Equipment/Technology, Processing, fries, chips

Natural antioxidant made from rosemary extract to extend potato chips shelf life

Potato chips’ shelf life can be doubled with a new 100% natural antioxidant made from rosemary extract produced by ingredient specialist Kancor. Rosemary extracts are used to naturally extend the shelf life of food products. However, its flavor, aroma and color pose a challenge in application. OxiKan CL, which is the fully decolorized and deodorized extract of rosemary, has been specially developed to solve this problem.
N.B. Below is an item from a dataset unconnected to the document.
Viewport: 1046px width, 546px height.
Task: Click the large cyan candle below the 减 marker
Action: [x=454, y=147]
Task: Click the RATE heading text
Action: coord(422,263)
OxiKan CL is a major breakthrough in the field of natural extracts that help prolong shelf life without imparting any color or aroma to the end product. Kancor’s OxiKan CL is a completely refined extract, consisting of selective non-polar anti-oxidant molecules from rosemary, uniquely formulated at Kancor. 

The absence of unwanted molecules such as chlorophyll, carotenoids, xanthophylls and other less oil soluble non-anti-oxidant molecules makes OxiKan CL stand out. As a specification for using the antioxidant in potato chip production, the OxiKan needs to be blended with the oil used for frying. The product contains no allergen, but at the moment it is not allowed for use in infant food.

OxiKan CLS won the World Beverage Innovation Awards 2016 at Brau Beviale in the Best Beverage Ingredient category.